- Education: BS, Illinois State University MS & PhD, Northwestern University Postdoctoral Studies, The Rockefeller University
- Known for: JAK-STAT Pathways Transcriptional Regulation Immunological RNA Sensing Interferon Signaling
- Scientific career
- Doctoral advisor: Robert A. Lamb (Ph.D. Advisor) James E. Darnell (Postdoc Advisor)

= Curt M. Horvath =

American virologist

Curt M. Horvath is an American virologist and immunologist. Horvath is a Professor of Molecular Biosciences in the Weinberg College of Arts and Sciences at Northwestern University with secondary appointments in the Feinberg School of Medicine departments of Microbiology-Immunology and Medicine (Hematology / Oncology). He serves as the Director of both the NU High Throughput Analysis Laboratory, and the Northwestern University Center for Cell, Development, and Systems Biology.
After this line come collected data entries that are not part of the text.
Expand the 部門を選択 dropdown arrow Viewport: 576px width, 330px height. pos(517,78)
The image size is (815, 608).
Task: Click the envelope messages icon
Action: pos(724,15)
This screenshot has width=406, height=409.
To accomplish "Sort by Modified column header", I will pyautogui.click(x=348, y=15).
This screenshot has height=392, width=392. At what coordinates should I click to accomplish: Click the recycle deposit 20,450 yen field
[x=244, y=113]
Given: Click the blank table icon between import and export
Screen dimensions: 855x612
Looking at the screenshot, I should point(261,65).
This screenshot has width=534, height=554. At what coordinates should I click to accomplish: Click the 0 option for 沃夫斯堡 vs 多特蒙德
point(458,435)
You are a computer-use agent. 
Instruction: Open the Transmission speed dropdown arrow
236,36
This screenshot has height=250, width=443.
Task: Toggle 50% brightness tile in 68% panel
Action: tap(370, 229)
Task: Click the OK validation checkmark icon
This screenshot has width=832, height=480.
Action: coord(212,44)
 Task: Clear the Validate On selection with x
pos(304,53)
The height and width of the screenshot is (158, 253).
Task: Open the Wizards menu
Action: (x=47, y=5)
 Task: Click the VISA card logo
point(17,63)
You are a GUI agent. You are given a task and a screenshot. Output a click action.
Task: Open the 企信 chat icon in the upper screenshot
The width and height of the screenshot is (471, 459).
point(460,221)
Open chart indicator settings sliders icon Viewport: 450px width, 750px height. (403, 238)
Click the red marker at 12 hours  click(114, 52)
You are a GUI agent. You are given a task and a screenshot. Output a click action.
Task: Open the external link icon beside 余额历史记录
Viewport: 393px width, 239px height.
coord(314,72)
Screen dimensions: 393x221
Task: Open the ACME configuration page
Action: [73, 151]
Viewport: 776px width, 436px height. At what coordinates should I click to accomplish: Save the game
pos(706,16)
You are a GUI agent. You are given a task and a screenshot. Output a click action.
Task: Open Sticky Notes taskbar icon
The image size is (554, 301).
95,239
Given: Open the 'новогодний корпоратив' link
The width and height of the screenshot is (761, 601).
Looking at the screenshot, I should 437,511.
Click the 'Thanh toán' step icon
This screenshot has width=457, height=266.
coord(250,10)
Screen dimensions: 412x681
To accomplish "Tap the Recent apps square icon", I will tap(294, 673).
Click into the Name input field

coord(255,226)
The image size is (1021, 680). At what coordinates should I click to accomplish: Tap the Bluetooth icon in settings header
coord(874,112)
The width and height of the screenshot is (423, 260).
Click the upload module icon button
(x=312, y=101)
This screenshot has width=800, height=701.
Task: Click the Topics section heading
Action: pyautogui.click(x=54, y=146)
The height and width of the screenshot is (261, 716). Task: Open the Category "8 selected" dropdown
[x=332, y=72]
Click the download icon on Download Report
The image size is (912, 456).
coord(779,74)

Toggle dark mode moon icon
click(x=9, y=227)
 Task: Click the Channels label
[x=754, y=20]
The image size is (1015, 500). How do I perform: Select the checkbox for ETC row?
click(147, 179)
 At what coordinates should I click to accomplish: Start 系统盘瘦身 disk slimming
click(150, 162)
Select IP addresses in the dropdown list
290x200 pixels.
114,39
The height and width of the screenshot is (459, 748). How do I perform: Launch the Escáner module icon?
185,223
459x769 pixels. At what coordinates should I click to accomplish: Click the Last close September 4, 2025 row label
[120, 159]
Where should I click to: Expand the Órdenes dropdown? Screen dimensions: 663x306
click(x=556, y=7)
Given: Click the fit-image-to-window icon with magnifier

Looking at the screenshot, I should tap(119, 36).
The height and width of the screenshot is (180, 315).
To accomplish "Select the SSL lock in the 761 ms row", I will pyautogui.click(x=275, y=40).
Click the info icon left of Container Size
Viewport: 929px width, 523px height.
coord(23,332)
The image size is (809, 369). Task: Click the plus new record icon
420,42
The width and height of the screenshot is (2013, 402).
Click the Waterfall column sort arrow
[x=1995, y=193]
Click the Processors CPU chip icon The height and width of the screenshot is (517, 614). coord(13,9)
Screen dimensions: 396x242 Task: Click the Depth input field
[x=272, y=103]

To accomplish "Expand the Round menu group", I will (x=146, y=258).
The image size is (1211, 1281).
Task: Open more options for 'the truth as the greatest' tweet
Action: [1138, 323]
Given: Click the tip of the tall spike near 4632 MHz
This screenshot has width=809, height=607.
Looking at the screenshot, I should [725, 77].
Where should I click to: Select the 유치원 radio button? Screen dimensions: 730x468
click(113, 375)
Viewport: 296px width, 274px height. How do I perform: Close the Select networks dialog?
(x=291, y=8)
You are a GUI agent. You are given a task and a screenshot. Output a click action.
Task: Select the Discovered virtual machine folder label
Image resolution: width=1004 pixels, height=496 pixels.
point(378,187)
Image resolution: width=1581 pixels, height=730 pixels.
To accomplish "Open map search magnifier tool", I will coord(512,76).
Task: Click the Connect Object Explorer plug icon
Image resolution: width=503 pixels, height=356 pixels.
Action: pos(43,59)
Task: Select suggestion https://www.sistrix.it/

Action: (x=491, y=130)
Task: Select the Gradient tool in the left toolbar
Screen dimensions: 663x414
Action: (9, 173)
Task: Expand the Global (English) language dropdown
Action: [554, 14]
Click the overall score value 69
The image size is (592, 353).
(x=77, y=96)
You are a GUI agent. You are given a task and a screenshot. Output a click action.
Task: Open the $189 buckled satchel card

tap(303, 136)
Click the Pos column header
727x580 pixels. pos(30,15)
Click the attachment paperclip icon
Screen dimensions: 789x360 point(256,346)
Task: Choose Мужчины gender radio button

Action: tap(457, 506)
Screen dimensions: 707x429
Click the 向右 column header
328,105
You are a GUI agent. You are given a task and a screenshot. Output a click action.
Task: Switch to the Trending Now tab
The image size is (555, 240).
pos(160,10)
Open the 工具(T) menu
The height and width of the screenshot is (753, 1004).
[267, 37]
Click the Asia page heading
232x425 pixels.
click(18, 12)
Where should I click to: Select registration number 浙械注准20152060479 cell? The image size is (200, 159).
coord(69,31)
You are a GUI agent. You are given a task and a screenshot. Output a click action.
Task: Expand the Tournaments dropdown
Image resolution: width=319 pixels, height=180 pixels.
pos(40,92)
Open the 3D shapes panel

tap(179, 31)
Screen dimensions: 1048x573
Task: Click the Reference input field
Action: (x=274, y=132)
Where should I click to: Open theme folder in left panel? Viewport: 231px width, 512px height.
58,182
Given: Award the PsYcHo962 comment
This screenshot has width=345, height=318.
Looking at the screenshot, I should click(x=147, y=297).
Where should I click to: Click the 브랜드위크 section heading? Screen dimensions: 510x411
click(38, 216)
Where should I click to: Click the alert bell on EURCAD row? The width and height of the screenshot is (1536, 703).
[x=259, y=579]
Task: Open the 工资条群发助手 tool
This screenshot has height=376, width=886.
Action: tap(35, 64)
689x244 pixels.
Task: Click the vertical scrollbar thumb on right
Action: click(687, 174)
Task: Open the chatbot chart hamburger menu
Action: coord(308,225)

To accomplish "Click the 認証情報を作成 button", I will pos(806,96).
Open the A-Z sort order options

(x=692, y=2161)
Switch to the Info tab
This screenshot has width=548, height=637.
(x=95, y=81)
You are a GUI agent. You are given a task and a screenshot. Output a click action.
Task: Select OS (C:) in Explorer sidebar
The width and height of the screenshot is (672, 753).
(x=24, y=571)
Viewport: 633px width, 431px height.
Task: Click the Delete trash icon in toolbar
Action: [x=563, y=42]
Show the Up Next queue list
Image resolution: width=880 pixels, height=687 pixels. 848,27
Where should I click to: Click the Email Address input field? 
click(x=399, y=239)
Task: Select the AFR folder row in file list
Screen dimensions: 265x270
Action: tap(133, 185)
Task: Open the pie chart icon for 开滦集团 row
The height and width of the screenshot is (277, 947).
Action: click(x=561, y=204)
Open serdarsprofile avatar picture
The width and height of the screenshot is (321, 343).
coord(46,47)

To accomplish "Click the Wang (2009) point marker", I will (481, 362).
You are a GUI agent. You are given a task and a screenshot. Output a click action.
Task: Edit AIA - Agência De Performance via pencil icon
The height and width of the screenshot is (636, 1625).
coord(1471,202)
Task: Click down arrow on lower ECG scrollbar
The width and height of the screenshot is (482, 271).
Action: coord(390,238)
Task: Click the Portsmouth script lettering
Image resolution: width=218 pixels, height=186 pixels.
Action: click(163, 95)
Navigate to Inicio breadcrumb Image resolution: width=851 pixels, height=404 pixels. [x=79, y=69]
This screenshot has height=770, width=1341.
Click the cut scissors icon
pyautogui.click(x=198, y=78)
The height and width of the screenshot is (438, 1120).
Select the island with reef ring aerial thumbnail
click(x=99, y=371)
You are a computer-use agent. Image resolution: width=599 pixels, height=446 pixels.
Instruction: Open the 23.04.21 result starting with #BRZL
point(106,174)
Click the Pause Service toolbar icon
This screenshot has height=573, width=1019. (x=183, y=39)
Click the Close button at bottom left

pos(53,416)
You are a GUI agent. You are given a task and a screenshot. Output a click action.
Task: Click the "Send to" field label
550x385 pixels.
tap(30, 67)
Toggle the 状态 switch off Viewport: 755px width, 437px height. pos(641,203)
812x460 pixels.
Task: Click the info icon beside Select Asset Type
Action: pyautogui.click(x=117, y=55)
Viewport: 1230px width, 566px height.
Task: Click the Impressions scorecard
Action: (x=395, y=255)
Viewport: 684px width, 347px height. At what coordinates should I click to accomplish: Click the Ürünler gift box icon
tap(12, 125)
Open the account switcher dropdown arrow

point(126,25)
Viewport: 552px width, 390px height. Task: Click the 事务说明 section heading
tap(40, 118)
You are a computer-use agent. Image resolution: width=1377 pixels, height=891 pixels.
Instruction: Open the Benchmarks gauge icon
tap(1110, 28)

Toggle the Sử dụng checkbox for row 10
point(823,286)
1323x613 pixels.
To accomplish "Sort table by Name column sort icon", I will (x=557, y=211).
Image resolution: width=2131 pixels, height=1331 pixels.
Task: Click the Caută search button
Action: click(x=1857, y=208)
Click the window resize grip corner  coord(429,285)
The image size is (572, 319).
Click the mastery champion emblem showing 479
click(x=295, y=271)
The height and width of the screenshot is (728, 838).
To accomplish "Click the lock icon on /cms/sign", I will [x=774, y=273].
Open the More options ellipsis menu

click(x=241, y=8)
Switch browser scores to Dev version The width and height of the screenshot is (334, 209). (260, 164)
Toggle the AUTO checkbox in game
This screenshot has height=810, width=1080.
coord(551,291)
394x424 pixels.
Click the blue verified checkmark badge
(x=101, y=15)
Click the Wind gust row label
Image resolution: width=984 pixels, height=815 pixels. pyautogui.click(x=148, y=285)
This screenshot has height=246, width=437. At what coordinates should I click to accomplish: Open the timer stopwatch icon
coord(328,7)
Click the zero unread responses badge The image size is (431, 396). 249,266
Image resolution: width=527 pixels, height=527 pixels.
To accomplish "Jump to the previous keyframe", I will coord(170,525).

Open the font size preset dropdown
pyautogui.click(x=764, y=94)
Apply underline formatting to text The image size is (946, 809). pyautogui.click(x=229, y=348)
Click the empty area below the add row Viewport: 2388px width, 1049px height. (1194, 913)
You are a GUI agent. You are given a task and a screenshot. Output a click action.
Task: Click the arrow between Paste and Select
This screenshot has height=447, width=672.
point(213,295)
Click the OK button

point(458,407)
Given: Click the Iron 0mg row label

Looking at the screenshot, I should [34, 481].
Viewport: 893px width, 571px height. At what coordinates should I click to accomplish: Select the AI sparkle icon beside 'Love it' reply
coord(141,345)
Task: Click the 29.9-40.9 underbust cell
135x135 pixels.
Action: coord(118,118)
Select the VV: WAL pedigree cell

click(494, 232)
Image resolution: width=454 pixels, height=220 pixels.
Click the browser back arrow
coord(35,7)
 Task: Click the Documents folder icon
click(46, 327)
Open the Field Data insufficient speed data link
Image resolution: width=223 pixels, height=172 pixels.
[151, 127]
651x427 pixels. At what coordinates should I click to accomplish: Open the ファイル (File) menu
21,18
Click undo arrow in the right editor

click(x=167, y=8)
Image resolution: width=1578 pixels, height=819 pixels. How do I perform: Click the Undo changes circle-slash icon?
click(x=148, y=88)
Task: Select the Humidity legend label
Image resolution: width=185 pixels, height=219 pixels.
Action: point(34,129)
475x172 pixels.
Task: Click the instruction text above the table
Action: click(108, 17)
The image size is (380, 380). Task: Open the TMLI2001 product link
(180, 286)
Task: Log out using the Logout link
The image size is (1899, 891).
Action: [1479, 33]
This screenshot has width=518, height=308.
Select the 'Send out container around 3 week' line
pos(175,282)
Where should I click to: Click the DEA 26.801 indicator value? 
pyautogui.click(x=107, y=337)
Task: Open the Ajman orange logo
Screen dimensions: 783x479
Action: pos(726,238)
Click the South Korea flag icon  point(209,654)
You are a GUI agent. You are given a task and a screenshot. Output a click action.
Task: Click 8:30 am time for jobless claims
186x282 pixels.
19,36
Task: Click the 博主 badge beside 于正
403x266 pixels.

== Education and career ==
Horvath attended Carl Sandburg High School and obtained a BS in Biology from Illinois State University. He earned a PhD in 1994 from Northwestern University in Biochemistry, Molecular Biology, and Cell Biology. He did postdoctoral work at The Rockefeller University. Horvath was an Assistant and Associate Professor at the Mount Sinai School of Medicine (now Icahn School of Medicine), in the Immunobiology Center from 1998 to 2004, after which he moved to Northwestern University in a joint position with Evanston Northwestern Healthcare Research Institute, where he was awarded the Jean Ruggles Rosomer Chair of Cancer Research. Horvath is the current President of the International Cytokine and Interferon Society.

== Research ==
In his Ph.D. thesis research, Horvath identified the influenza B virus ion channel protein, BM2 and its means of production by translational stop-start coupling and the role of the fusion peptide in paramyxovirus infection.

He is known for research on cytokine signal transduction, virus-host interactions, innate immunity, and gene regulation in human cells. He has researched the Cytokine-JAK-STAT signal transduction pathway and the RNA-RLR-Interferon signal transduction pathway, two immune recognition and response systems that underlie the primary human immune barriers to infection.

The lab has used genomic techniques to study virus and IFN-stimulated gene regulation and mechanisms of cytokine-inducible gene regulation in the human immune response, reveal fundamental features of RNA polymerase II regulation and epigenetic regulation in antiviral immunity, including identification of novel virus-induced small RNAs. His lab's work has connected cytokine signaling to breast cancer biology.

They were among the first to recognize viral immune antagonism and to characterize the molecular mechanisms underlying virus engagement with STAT proteins. In parallel, the lab uncovered cellular RNA sensors in paramyxovirus suppression, and uncovered their mechanisms of action in both non-self RNA recognition and signaling to drive IFN production. His H-index is 76

== Awards and honors ==
Horvath is an American Cancer Society Research Scholar, and was recipient of the Jean Ruggles Romoser Chair of Cancer Research in 2007. He has been recognized by the International Cytokine and Interferon Society for Distinguished Service in 2022 and presented the Jurg Tschopp Memorial Lecture in 2024. Horvath is the current President of the International Cytokine and Interferon Society (2025-2027).

== Selected publications ==

- Horvath CM, Williams MA, Lamb RA. Eukaryotic coupled translation of tandem cistrons: identification of the influenza B virus BM2 polypeptide. Embo J. 1990;9(8):2639-47. PubMed PMID: 2114979; PMCID: 552297.
- Horvath CM, Lamb RA. Studies on the fusion peptide of a paramyxovirus fusion glycoprotein: roles of conserved residues in cell fusion. J Virol. 1992;66(4):2443-55. Epub 1992/04/01. doi: 10.1128/JVI.66.4.2443-2455.1992. PubMed PMID: 1548771; PMCID: PMC289040.
- Horvath CM, Wen Z, Darnell JE, Jr. A STAT protein domain that determines DNA sequence recognition suggests a novel DNA-binding domain. Genes Dev. 1995;9(8):984-94. PubMed PMID: 7774815.
- Horvath CM, Darnell JE, Jr. The antiviral state induced by alpha interferon and gamma interferon requires transcriptionally active Stat1 protein. J Virol. 1996;70(1):647-50. PubMed PMID: 8523587; PMCID: 189860.
- Parisien J-P, Lau JF, Rodriguez JJ, Sullivan BM, Moscona A, Parks GD, Lamb RA, Horvath CM. The V protein of human parainfluenza virus 2 antagonizes type I interferon responses by destabilizing signal transducer and activator of transcription 2. Virology. 2001;283(2):230-9.